The Power of Instinct: The New Rules of Persuasion in Business and Life
By Leslie Zane (MBA 1986)
PublicAffairs
Award-winning Fortune 500 brand consultant and behavioral expert Leslie Zane shatters conventional marketing wisdom, showing readers how to tap into the hidden brain where instinct prevails, creating a powerful network of connections that drive people to buy your product, company, or vision. People don’t make decisions with their conscious mind, but on instinct. In The Power of Instinct, Zane shows that to grow a brand, business, or even a social movement, traditional persuasion tactics fall short. Instead, you must connect to the instinctive mind. To do this, you need to understand the science of consumer choice and employ techniques that work with a person’s brain, not against it. Zane uncovers the hidden network of connections that dictates the snap decisions we make and cracks the code on how to influence it. With a revolutionary set of rules for expanding the network, she shows us how to make any brand, business, political candidate, or idea the dominant instinctive choice.

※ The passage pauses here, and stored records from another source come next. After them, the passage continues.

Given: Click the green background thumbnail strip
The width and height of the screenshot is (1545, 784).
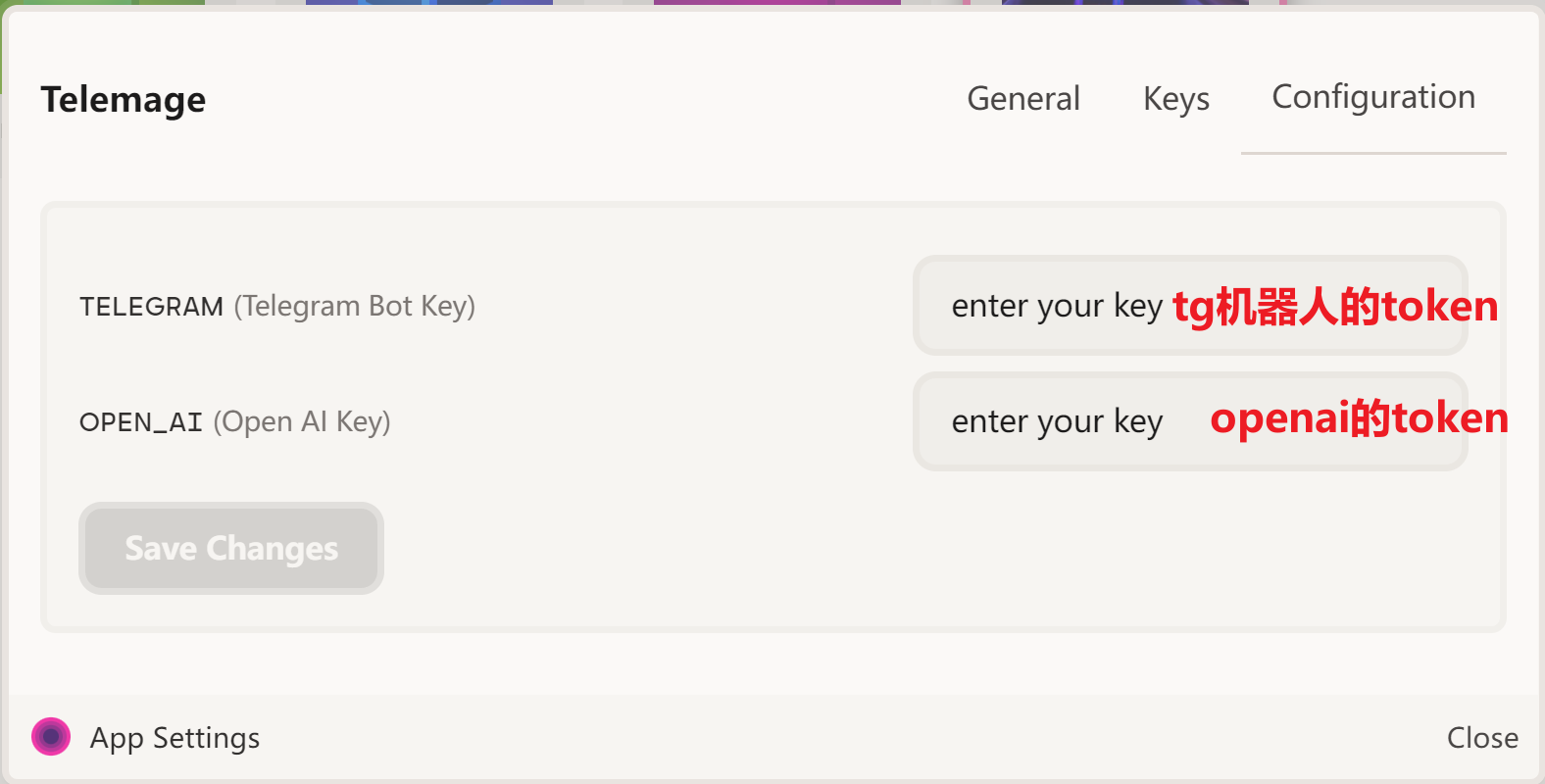Looking at the screenshot, I should tap(102, 3).
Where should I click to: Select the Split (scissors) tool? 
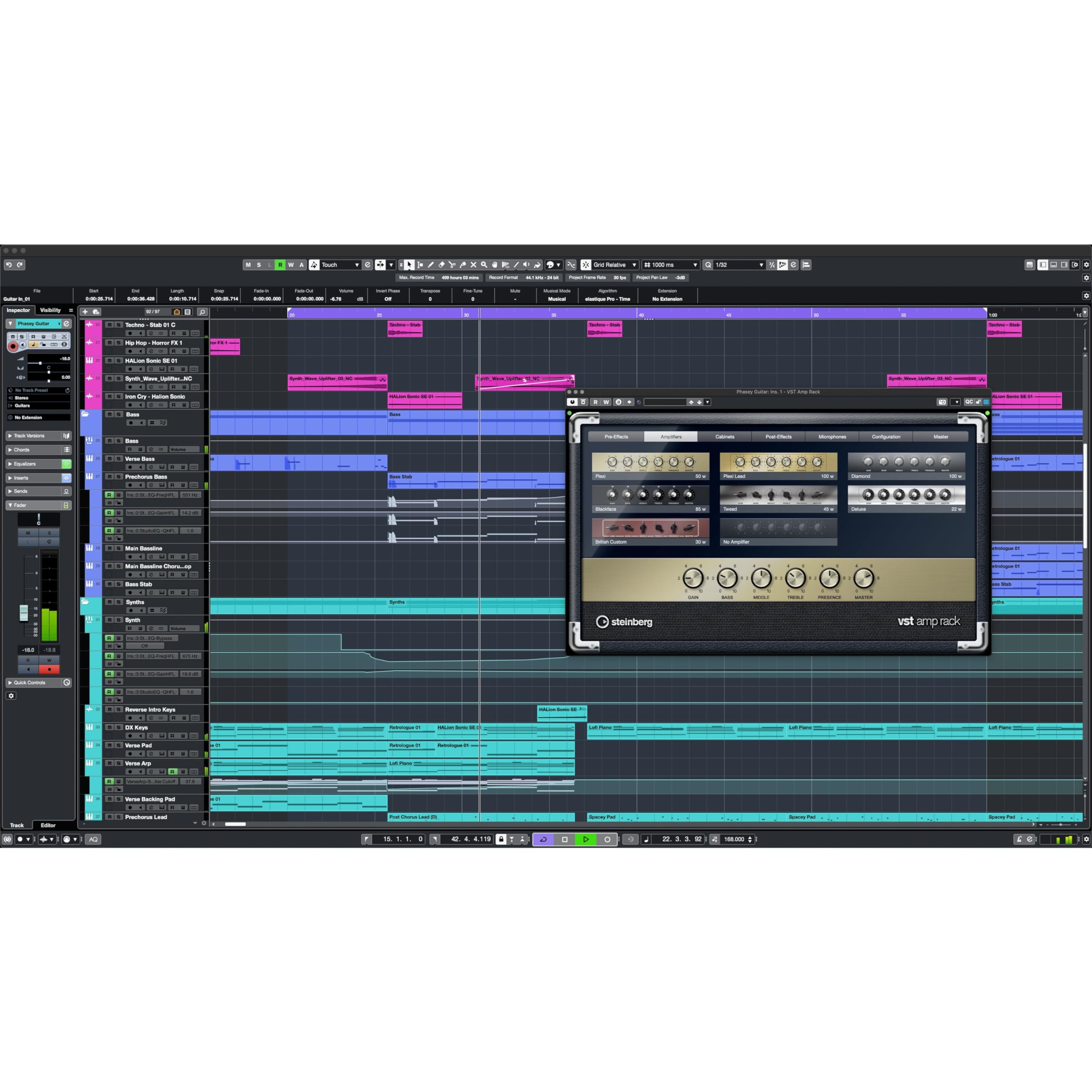coord(453,264)
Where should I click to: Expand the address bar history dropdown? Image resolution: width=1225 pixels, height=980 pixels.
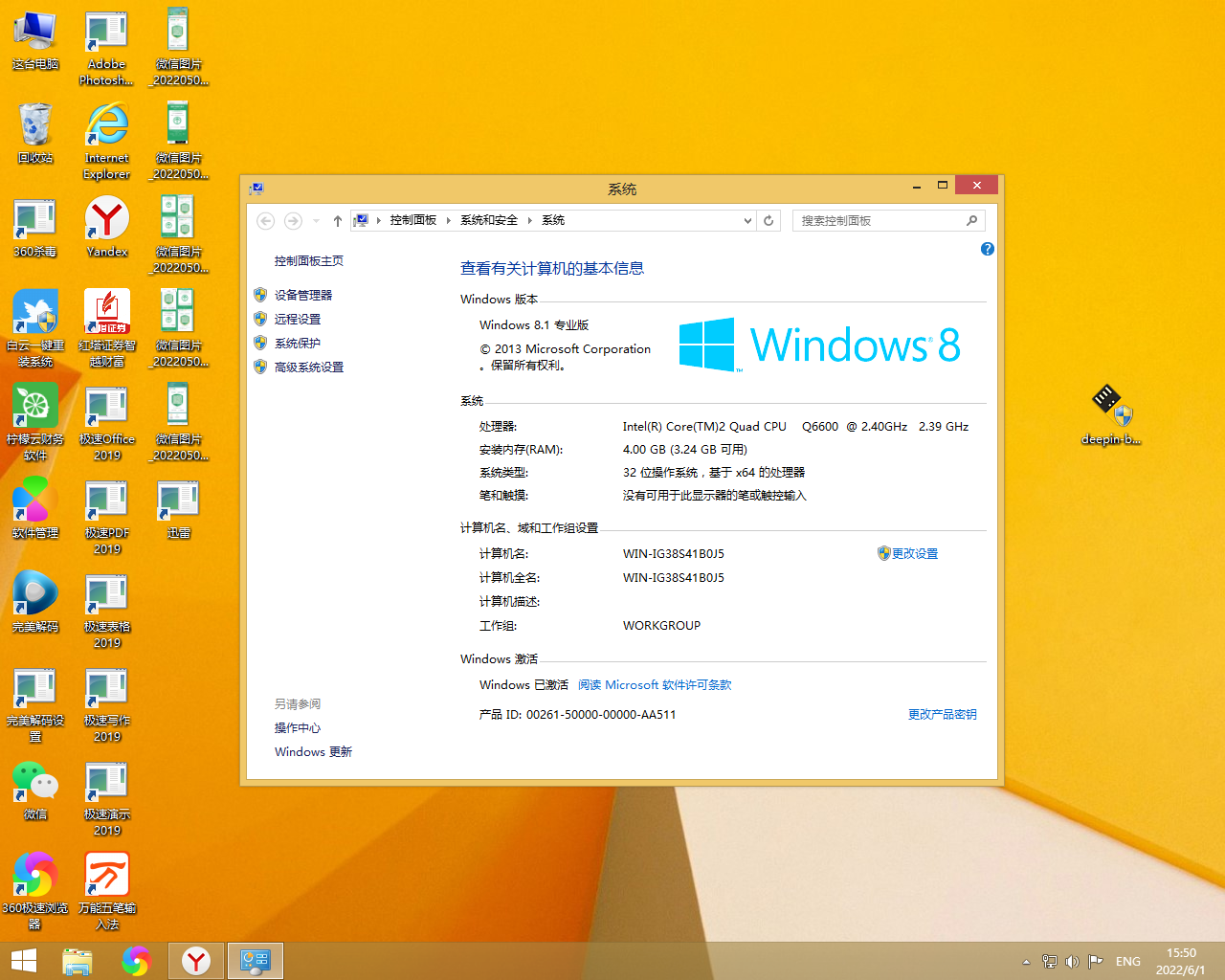[747, 221]
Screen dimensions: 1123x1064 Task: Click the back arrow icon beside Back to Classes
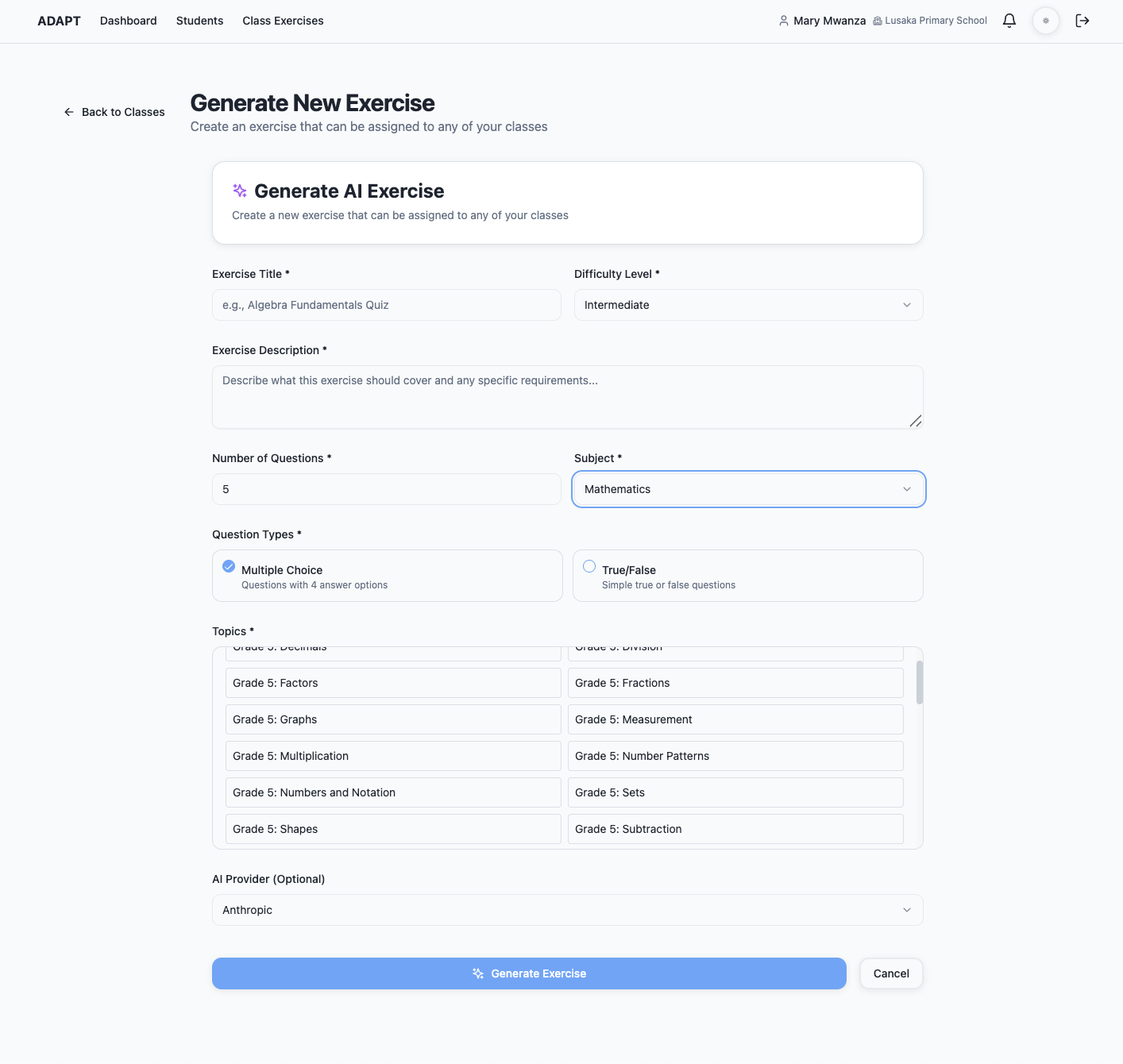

The Treasure You Seek: A Guide to Developing and Leveraging Your Leadership Capital
By Archie L. Jones, Jr., Senior Lecturer, Harvard Business School
Forbes Books
Leadership is not about title or status, but about influence and impact. Leadership capital consists of the resources you have that can empower you to work with others to achieve your goal. In The Treasure You Seek, Jones shares his lessons in leadership―focused on the notion of leadership capital and the 5 C’s: capability, culture, communication, connection, and confidence. Each of these is a tool for readers to develop and deploy leadership capital in order to achieve whatever success means to them―their treasure. Jones lays out his own experience and walks the reader though the building blocks of developing and then leveraging each of the five C’s. This book is for the aspiring entrepreneur with a dreams to start a business and build an empire, start a nonprofit to change the world, or simply to be upwardly mobile and change one’s own life.